If executed, a 7 to 10 percentage point jewelry mix shift over 12 months can lift gross margin by 100 to 200 bps, reduce dependence on watch allocations, and strengthen brand equity through broader gifting and female penetration, improving resilience and valuation multiples.
Watches of Switzerland is accelerating jewelry expansion to diversify a revenue base still ~90% dependent on luxury watches, aligning with category momentum shown by Richemont where jewelry grew 11% while specialist watchmaker sales fell 7% in Q1. A 5 to 10 percentage point mix shift toward jewelry over 12 months could lift group gross margin by 50 to 150 bps and reduce reliance on constrained watch allocations.
Next 30 to 90 days center on buy rebalancing for holiday, reallocating 10 to 15% more open-to-buy to core jewelry lines, upgrading visual merchandising, and activating gifting and bridal campaigns to capture double-digit growth potential while watch demand normalizes.
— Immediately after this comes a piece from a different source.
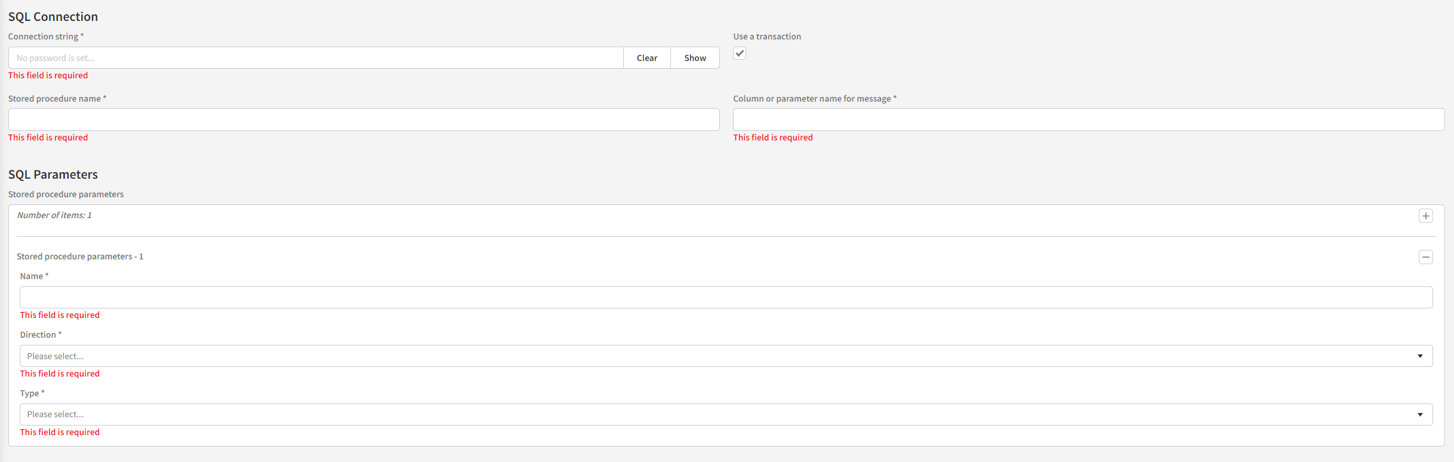Screen dimensions: 1454x462
Task: Click the SQL Connection section heading
Action: coord(53,17)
Luxury demand is bifurcated with China softness and more resilient US and Middle East spend; jewelry has outperformed watches in recent prints, as seen in Richemont divergence. Gen Z and younger millennials show higher propensity for branded fine jewelry and personalization, favoring omnichannel discovery and rapid replenishment. Competitively, Rolex ownership of Bucherer intensifies pressure on watch-led retailers; diversifying into jewelry, including own-brand, provides margin and supply insulation relative to peers tied to mono-brand watch boutiques.